England don’t change captains too often. The previous one, Charlotte Edwards, made her international debut in 1996 and served as captain from 2005 until 2016 when current captain, Heather Knight, took over. Knight has previously said she’s grown more relaxed as a leader over time because she believes that’s what later teams have needed. We’re not too sure what the current team needs, but given Australia have retained the Ashes at the very earliest opportunity, perhaps that belief should be revisited.
Writing after Australia had claimed the first six of the 16 points available in this Ashes, the Guardian’s Raf Nicholson suggested that of late England have handled significant defeats, “by either trying to pretend it does not really matter or by presenting handy excuses.”
There’s something to be said for talking things down as a means of taking the pressure off your team when a big series is still live, but the peculiar breeziness of some of Knight’s comments has come across more like a form of detachment.

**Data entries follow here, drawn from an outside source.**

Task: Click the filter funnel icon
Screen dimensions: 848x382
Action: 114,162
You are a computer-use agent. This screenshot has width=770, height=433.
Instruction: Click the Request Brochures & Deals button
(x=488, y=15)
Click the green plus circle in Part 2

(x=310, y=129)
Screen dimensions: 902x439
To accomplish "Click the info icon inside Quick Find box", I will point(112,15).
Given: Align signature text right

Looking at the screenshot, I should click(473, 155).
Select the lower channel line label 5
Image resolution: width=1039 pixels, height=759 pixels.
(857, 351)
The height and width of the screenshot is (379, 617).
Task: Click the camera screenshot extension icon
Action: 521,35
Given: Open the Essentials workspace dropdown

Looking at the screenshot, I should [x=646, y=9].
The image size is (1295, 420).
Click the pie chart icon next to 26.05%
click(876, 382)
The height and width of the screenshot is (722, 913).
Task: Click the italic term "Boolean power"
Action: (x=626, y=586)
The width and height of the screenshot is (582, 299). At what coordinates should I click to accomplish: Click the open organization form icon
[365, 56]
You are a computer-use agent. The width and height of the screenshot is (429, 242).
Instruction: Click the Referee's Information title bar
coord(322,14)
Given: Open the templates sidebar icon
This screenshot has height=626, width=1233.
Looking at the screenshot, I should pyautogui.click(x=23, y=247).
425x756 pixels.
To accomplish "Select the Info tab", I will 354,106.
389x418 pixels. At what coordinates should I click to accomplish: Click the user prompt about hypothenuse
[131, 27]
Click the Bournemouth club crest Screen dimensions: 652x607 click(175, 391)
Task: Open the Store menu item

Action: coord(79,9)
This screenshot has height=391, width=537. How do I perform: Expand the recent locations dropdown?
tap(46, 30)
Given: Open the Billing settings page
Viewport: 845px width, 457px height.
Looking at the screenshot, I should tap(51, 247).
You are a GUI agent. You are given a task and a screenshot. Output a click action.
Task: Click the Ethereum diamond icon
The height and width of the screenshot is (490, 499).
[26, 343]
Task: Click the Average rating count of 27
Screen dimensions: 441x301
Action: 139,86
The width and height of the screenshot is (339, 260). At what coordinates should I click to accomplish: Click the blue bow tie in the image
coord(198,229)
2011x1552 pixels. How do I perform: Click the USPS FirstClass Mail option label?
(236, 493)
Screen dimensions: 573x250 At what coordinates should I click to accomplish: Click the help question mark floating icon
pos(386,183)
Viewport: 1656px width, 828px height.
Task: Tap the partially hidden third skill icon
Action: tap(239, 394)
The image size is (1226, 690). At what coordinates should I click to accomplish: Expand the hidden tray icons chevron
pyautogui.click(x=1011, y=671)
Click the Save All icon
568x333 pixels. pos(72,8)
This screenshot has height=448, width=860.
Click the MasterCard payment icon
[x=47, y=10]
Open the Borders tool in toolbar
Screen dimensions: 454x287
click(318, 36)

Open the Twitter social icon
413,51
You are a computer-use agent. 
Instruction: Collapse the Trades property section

> Ashes, second ODI: Really, if we’re honest, England just wanted the defeat more than Australia
For example, she apparently felt her team were “ahead for most of the chase” in the third ODI, which is only really true if you take wickets out of the equation. (For obvious reasons, international captains don’t habitually do that.)
Australia have since retained the Ashes with victory in the first T20, after which Knight concluded her post-match interview by saying, “Frustrating today, but on to the next one.”
On the one hand it’s unwise to read too much into off-the-cuff comments in a post-match interview. On the other, they can be an insight into the general vibe of a team.
Assessing the latest defeat, Knight blamed “a little bit of mis-execution,” adding that, “if we’d kept them to 20, 30 less, we would have been in the game for sure.”
We presume the ‘mis-execution’ was a reference to the batting in the way that any particular dismissal (paffing one to mid-off, say, or missing a straight delivery) can be presented as just a small, isolated error if you’ve sufficient motive to view it in such a way.
She might also have been referring to the fielding, which judging by the highlights was frequently mediocre and on a few occasions honestly a little bit shit.
It has to be said that “20, 30 less” isn’t such a small thing in a T20 either. In this format, conceding an extra 20-30 runs is generally going to be match-losing. Audibly wishing you hadn’t done so therefore amounts to wishing you’d played well enough to win rather than so badly that you lost – a bit meaningless in other words.
As we’ve already said, such are post-match interviews, but this is in the context of England not really having gone anywhere in the Jon Lewis era.
What next? Sophia Dunkley says everyone’s 100 per cent behind Knight, which as much as anything sounds like no-one else really wants the job.
One small disclaimer to all of the above: Australia are an extremely good cricket team.